Pro-gun rally in front of Maryland State House in Annapolis on Feb. 6, 2013 protesting the state’s controversial Firearms Safety Act. (Photo: Andrew Harnik/The Washington Times)

Attorneys general from over 20 states joined a long-simmering challenge against Maryland’s 2013 Firearms Safety Act, now at the nation’s highest court.

Led by West Virginia Attorney General Patrick Morrisey, the states filed an amicus brief Friday with the U.S. Supreme Court on behalf of Stephen Kolbe and a series of gun stores and shooting clubs asking the court to protect popular semi-automatic rifles and magazines from prohibition.
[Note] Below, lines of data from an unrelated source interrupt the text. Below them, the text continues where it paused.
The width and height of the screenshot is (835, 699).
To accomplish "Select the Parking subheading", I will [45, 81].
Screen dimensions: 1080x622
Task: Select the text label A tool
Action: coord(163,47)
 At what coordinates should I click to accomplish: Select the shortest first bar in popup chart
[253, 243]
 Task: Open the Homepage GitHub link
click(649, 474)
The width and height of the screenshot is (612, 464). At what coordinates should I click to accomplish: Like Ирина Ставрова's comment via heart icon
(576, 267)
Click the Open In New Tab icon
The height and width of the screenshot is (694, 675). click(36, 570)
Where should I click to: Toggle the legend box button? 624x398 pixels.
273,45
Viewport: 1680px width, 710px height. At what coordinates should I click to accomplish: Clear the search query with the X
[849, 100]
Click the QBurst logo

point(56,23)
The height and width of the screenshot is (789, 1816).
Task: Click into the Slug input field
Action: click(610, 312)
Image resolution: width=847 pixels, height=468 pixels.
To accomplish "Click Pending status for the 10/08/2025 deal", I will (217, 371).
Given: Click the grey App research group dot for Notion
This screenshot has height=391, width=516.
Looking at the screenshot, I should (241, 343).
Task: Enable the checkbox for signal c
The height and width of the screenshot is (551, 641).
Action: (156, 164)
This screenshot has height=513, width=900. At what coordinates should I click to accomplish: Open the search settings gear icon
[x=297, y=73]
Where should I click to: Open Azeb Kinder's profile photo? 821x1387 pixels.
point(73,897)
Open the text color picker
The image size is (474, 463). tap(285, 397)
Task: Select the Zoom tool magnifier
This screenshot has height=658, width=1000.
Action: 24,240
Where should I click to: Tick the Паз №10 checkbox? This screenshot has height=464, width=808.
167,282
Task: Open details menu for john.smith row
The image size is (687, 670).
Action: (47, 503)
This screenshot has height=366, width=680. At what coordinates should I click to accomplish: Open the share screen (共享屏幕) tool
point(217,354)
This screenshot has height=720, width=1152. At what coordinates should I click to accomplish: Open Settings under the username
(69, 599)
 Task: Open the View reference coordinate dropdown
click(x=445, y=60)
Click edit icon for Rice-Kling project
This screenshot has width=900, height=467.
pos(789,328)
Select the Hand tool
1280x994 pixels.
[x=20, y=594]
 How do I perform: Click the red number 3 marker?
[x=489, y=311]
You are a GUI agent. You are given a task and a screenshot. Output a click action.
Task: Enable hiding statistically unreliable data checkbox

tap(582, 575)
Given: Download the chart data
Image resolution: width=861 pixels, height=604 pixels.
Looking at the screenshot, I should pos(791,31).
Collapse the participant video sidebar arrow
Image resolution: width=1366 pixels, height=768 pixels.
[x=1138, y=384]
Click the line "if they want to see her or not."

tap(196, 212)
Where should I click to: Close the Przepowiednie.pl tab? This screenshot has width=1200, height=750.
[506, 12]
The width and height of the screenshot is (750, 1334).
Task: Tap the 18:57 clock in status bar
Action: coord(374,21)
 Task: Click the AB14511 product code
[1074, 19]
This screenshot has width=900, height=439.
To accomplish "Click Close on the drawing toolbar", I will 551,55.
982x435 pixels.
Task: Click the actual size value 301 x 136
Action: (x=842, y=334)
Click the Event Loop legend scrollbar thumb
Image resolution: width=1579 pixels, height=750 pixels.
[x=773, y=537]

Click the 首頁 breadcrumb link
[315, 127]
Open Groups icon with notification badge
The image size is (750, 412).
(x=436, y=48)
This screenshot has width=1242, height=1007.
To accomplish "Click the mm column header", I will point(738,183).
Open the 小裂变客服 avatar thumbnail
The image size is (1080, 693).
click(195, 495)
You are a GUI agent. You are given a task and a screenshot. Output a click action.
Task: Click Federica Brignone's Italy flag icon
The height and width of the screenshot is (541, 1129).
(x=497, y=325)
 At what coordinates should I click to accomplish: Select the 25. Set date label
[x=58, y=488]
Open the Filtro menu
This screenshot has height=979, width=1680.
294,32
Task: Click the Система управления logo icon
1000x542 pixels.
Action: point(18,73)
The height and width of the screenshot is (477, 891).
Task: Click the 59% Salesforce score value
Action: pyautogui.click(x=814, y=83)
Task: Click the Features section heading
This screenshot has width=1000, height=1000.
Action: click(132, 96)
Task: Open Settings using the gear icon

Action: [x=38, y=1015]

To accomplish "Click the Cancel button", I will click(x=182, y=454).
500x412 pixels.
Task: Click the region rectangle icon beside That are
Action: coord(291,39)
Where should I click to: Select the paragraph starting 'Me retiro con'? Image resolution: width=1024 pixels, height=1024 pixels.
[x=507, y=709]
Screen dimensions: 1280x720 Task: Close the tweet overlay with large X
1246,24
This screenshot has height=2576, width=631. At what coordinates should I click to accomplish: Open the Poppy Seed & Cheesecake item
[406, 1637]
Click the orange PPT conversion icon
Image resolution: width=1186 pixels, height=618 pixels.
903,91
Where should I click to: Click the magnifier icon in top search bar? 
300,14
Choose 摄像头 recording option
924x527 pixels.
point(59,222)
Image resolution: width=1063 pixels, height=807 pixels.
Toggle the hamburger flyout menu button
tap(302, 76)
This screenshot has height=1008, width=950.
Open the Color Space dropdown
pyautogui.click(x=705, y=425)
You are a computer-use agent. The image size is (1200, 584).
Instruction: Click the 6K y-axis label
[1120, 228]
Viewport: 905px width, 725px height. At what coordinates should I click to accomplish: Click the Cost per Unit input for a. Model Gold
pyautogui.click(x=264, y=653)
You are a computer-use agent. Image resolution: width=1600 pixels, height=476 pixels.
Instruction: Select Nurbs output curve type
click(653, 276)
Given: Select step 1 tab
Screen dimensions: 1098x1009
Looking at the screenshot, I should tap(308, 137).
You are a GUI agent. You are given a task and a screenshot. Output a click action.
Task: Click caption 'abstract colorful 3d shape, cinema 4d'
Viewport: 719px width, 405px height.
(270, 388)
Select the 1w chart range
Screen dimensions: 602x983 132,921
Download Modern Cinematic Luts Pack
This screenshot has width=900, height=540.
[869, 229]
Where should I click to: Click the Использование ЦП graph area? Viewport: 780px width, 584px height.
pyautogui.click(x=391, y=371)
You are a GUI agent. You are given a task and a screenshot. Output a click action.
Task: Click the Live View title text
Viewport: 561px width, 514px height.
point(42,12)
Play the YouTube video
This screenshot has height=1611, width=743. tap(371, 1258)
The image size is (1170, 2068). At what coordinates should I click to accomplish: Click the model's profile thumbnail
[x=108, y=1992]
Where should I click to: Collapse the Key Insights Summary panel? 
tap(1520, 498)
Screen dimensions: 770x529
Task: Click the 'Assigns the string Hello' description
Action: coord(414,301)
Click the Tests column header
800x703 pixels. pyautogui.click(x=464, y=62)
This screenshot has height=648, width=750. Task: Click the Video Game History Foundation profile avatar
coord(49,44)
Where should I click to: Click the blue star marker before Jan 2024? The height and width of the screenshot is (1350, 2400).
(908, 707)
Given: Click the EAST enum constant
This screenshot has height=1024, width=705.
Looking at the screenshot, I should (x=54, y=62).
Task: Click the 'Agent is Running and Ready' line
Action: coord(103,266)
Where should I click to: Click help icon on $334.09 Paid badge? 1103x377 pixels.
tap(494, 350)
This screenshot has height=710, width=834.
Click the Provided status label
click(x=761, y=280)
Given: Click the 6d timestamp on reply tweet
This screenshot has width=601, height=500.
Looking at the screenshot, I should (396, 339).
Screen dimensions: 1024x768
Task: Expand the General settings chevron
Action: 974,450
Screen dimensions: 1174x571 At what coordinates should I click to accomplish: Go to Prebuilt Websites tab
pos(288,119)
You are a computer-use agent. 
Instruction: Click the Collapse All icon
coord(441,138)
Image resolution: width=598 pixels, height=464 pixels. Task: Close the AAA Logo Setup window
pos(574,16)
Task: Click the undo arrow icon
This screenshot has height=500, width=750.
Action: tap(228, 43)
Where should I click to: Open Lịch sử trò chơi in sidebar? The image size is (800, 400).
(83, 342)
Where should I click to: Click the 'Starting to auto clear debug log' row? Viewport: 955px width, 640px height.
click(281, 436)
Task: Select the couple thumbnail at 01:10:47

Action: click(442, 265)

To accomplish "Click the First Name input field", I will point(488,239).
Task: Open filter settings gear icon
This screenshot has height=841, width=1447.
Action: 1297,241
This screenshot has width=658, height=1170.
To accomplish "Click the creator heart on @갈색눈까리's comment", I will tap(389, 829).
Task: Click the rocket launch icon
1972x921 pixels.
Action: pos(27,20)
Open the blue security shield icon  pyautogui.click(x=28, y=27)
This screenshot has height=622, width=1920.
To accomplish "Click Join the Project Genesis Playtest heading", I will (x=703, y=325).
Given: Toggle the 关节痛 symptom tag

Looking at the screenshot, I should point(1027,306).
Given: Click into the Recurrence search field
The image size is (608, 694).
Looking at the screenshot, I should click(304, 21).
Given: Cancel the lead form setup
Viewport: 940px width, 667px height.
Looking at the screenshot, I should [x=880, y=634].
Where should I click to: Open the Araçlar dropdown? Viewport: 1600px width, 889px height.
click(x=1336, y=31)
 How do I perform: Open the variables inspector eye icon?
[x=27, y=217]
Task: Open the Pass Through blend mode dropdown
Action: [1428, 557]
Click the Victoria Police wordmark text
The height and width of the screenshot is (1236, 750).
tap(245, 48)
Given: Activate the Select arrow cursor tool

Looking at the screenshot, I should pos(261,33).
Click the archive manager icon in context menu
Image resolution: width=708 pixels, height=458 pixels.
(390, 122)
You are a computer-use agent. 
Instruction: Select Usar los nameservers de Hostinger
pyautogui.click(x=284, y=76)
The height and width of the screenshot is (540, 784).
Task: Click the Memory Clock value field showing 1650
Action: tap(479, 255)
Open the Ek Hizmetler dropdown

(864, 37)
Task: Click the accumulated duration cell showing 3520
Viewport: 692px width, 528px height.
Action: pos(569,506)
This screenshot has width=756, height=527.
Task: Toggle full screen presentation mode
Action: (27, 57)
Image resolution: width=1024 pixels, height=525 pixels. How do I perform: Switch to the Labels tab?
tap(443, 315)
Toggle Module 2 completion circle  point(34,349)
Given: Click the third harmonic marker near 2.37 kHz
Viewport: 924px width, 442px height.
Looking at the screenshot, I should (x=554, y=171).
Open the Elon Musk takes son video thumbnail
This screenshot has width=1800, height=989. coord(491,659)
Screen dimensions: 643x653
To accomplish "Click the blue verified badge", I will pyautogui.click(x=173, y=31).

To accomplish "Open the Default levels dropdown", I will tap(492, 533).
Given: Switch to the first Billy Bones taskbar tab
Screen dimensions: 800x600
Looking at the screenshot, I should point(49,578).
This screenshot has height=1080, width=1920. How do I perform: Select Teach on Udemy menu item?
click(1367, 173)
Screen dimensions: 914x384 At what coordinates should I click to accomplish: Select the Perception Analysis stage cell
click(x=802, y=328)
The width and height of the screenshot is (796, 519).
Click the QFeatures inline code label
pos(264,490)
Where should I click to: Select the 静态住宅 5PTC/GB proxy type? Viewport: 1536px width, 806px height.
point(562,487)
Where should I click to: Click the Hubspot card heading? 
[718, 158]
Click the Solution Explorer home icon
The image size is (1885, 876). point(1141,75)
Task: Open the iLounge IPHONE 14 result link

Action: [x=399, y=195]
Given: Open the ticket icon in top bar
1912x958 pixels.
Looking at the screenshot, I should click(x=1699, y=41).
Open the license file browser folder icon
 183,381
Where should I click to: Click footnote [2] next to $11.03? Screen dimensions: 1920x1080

“Banning certain types of firearms steps on the Second Amendment,” Morrisey said in a statement. “Law abiding gun owners routinely use these firearms for self-defense or sporting. Such an unconstitutional act cannot stand.”

At stake is the 2013 law signed by staunch anti-gun Democrat Gov. Martin O’Malley that banned guns deemed “assault weapons” due to cosmetic characteristics and limited magazine capacity to 10 rounds.

In 2014, U.S. District Court Judge Catherine Blake ruled that AR-15 style rifles and others “fall outside Second Amendment protection as dangerous and unusual arms.”

Blake’s ruling was rejected on appeal by a three-judge panel of the U.S. 4th Circuit in 2016 who disagreed with the jurist’s logic. This led to a retrial by a rare en banc panel of the entire court which stood behind the ban in a 10-4 ruling earlier this year.

Now appealed to the Supreme Court, the backers of the lawsuit argue the firearms subject to the Maryland ban are protected under existing case law related to arms lawfully carried in common use. In fact, the states argue they have preempted cities and towns from instituting bans like Maryland’s, thus giving them a very real interest in the case.

The filing from the state attorneys general comes in conjunction with similar supporting briefs filed with the court by the Second Amendment Foundation, National Rifle Association and a host of law enforcement groups.

“Our interest in this case is guided by the belief that government cannot prohibit whole classes of firearms, including semiautomatic sport-utility rifles, that are in common use by private citizens and civilian law enforcement,” said Alan Gottlieb, SAF’s founder and executive vice president in a statement. “But in Maryland, they want to do exactly that. It’s almost as if they either don’t understand Heller, or are deliberately ignoring what was explained clearly by the late Justice Antonin Scalia.”